13.06.2018 - 14:59 Uhr
Neustadt an der WaldnaabOberpfalz

Kein Solarfeld an der Autobahn

Der eine möchte lieber wertvolles Ackerland erhalten als Solarpaneele aufstellen. Der andere verweist auf die Bedeutung einer sauberen Umwelt dank Photovoltaik. Diese beiden Positionen passen nicht zusammen. Die Stadträte bieten dafür besten Anschauungsunterricht.

Auf diesem Gerstenfeld am oberen Ende des Breiten Wegs kurz vor der A 93 möchte ein Münchner Investor eine Photovoltaikanlage installieren. Die meisten Stadträte halten davon wenig.
von Friedrich Peterhans Kontakt Profil

(phs) Den Fraktionen lag eine Anfrage der Firma "Green City Energy" aus München vor. Sie würde gerne auf einer 1,5 Hektar großen Fläche eine Photovoltaikanlage bauen. Dafür hätte sie sich ein Getreidefeld ausgesucht, das am Ende des Breiten Wegs rechts vor der Autobahnbrücke beim Auffahrtskreisel liegt. Der Grund gehört vor allem der Stadt, aber auch zwei Privatleuten.

Alle drei Fraktionssprecher räumten ein, dass sie bei ihren Leuten kein einheitliches Meinungsbild hinbekommen haben. Der eine favorisiert eher die nachhaltige Energieerzeugung, der andere möchte keine Kulturlandschaft vernichten, damit ein Investor damit Geld verdient.

CSU-Fraktionschef Josef Arnold gehört eher zum zweiten Lager. "Wir haben in Neustadt wenig so gute Ackerflächen mit Braugerste. Das sieht auch optisch schön aus, eine Photovoltaikanlage nicht." SPD-Mann Achim Neupert räumte ein, dass umweltfreundliche Energie irgendwo hin muss, wenn man sie haben will. "Aber uns geht das alles ein bisschen schnell, wir fühlen uns da überrumpelt.

Ebenso wie Arnold regte Neupert an, dass eine regionale Bürgergenossenschaft ebenfalls bauen könnte. "Dafür brauchen wir keine Firma aus München."
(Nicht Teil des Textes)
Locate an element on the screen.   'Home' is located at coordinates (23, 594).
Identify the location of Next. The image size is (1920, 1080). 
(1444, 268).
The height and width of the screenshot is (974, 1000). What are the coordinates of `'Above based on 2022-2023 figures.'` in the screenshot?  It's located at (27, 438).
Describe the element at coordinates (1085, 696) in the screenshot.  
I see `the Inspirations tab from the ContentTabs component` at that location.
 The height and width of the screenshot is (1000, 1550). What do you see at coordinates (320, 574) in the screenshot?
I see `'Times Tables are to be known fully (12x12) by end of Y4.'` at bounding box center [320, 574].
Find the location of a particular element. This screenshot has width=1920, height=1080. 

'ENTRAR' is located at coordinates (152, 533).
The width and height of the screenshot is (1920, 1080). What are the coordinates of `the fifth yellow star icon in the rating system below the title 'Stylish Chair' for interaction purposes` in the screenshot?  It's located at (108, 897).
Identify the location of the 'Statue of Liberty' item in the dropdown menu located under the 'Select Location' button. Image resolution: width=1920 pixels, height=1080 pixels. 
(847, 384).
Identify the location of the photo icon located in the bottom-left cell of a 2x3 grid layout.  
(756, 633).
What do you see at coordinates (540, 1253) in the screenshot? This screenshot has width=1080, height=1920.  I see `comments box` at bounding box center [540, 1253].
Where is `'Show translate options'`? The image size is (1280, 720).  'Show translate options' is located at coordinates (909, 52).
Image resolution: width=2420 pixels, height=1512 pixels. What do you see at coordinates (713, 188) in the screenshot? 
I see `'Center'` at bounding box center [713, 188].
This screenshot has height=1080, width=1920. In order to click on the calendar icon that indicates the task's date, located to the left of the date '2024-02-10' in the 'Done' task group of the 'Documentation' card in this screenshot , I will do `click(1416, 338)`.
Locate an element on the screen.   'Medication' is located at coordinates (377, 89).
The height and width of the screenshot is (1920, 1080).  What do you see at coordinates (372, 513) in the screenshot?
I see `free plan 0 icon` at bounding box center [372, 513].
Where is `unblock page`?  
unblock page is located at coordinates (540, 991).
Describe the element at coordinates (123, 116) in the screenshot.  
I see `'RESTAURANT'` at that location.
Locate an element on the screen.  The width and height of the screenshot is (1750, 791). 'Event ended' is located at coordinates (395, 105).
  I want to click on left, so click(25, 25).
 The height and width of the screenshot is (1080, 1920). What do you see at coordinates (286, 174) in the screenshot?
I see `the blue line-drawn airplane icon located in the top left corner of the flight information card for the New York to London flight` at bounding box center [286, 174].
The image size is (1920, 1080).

Am gespaltensten sind wohl die Freien Wähler. Gerhard Steiner und Peter Reiser stimmten als einzige Räte für den Antrag, ihr Fraktionskollege Hermann Schmid lehnte ihn ab. Seine Begründung: Das Areal ist zwei Fußballfelder groß. "Gegenüber ist ein Wohngebiet. Wenn die Solarpaneele spiegeln, kriegen die das dort noch ab."

Alois Zehrer (CSU) wunderte sich, als er die Pläne sah: "Beim Thema Stromtrassen heißt es doch immer, dass ein 100-Meter-Puffer an der Autobahn freigehalten werden muss. Die Anlage liegt aber mittendrin." Das bestätigte Bürgermeister Rupert Troppmann. Dies alles führte letztlich zu einer mehrheitlichen Kontra-Abstimmung. Die Verwaltung will sich aber einmal mit der Bürgergenossenschaft Zeno in Verbindung setzen, um zu fragen, was sie von einem Solarpark an der Stelle hält.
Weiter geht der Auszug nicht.